◆ Requirement:
Rewrite everything from the line containing "Click the Commands" down to the end of the material below, changing "menu" to "dropdown" and leaving all else unchanged.

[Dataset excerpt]
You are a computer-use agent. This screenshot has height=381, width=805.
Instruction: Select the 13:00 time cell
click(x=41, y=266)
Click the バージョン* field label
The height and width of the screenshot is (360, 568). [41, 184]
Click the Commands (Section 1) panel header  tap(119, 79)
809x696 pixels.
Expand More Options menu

◆ Exercise solution:
Click the Commands (Section 1) panel header  tap(119, 79)
809x696 pixels.
Expand More Options dropdown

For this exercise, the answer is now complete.